Or, you get a new possession, and it's great. For a while, and then the buzz wears off. And they come out with a new version, a better version, an improved 4G version. What are G's? I don't know; I just know you need more of them to compete in today's business and soccer-mom world. You need more G's. You're anxious.

And if you're living with Anxiety, you also know his sister, Regret. There's no introduction necessary. They're like conjoined twins. Anxiety about the future and Regret about the past. Joined at the hip. Once Anxiety and Regret have moved in, it's just a matter of time before their obnoxious uncle Guilt plops down on your couch and slaps his dirty socks on your coffee table.

Anxiety, Regret, and Guilt - Can you have possessions without them? Of course you can. But those possessions do tend to breed in some rather unholy ways that even Jesus understood. The unholiest sign of all is when God begins to create, when God even starts to resemble, anxiety, regret, and guilt. If that's your image of God, then I am sorry about that, too, for your sake.


The Second Coming of Jesus Christ begins today. If your possessions blind you to that truth, give them away. Put them on eBay and give the money to the poor. If something else in your life is causing you anxiety, regret or guilt, we have a church full of people who are willing to help. Because no matter what you've got that's getting in the way of seeing Jesus coming today, someone else has got it, or has had it, too. You're not alone in your feelings, and you don't have to be alone in getting through them.

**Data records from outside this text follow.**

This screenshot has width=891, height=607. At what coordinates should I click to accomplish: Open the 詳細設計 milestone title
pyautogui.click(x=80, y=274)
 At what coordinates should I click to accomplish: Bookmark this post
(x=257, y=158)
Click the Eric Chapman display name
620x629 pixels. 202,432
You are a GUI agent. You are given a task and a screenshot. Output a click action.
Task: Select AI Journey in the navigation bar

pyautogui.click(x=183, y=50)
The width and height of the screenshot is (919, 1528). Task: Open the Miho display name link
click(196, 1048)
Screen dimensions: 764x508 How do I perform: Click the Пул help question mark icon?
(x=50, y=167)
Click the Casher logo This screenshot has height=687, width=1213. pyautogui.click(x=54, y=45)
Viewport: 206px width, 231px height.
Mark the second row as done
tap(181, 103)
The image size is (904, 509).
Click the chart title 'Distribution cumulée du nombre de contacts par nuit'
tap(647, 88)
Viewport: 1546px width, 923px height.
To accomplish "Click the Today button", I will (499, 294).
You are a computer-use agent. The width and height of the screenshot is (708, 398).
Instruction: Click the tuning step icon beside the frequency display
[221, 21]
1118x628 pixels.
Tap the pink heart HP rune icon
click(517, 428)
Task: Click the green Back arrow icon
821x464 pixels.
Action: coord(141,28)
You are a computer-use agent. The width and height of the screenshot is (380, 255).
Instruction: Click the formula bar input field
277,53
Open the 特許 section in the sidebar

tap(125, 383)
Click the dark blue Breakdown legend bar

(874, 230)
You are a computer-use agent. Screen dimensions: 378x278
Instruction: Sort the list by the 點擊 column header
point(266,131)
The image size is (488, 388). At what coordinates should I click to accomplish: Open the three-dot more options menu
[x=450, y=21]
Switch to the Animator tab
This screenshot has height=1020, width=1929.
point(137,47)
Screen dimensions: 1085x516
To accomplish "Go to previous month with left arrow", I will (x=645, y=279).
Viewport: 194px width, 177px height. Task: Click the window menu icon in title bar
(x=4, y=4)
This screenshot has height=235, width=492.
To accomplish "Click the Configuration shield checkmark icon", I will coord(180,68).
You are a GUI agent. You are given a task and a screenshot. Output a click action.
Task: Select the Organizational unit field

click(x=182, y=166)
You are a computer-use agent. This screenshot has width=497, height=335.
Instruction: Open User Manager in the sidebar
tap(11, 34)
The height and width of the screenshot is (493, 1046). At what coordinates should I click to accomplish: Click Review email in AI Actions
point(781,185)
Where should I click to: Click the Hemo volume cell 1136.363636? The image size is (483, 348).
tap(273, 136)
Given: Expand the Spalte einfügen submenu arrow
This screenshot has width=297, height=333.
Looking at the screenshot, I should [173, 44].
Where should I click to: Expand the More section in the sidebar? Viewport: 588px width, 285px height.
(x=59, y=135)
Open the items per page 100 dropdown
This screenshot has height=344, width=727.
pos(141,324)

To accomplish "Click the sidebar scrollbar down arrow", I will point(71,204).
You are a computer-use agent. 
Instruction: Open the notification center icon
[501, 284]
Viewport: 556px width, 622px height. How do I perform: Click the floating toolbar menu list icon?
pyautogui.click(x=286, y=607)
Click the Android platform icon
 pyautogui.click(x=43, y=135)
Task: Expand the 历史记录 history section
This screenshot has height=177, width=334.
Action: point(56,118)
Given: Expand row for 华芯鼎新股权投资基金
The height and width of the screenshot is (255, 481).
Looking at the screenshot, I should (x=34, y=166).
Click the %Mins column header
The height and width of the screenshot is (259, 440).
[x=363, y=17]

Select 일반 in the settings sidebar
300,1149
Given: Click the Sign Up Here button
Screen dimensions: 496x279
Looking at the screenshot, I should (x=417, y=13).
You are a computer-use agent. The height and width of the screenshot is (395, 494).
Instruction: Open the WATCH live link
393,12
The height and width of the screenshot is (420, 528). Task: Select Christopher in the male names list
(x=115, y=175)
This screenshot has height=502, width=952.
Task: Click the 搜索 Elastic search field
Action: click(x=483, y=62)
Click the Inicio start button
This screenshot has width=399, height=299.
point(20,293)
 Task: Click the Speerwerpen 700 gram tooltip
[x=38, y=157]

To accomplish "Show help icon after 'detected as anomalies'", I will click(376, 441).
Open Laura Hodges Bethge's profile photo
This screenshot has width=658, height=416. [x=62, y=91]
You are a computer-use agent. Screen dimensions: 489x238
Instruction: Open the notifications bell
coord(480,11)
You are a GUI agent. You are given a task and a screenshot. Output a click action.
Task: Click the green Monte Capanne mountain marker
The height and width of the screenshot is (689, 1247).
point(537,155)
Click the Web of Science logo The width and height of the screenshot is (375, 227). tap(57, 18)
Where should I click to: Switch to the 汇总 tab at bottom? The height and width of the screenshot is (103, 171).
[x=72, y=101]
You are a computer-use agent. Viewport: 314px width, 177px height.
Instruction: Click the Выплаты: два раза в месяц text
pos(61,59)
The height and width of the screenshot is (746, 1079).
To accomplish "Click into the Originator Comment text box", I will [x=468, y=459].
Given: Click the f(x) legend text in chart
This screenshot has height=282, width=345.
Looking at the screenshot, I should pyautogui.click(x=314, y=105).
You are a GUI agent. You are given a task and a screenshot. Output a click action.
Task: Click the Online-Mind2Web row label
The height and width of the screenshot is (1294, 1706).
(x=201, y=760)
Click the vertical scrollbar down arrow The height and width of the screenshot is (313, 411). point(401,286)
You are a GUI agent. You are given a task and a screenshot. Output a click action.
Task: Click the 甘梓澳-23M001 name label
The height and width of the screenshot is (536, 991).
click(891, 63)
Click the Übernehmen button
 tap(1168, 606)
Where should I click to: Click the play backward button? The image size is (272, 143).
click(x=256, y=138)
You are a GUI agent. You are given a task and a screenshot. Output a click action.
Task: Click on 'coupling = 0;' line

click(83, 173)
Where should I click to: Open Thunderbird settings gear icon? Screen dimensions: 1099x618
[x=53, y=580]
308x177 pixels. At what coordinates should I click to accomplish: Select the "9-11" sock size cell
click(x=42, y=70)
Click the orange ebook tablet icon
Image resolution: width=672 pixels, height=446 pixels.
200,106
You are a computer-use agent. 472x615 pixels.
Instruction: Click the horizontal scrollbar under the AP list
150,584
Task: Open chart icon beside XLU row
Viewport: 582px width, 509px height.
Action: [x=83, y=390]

One of the greatest gifts of the church is Communion. Because what it says is that we're all seated around this common table. No matter what's getting in our way, we all share in the good stuff. God's grace and everlasting goodness have no expiration date. But they do have a "Best By" date. And that date would be today.

Whatever you bring to the table, leave Anxiety, Regret, and Guilt in the hallway. Leave your possessions if you need to. It's God's good pleasure to give you the kingdom. When? What's wrong with today?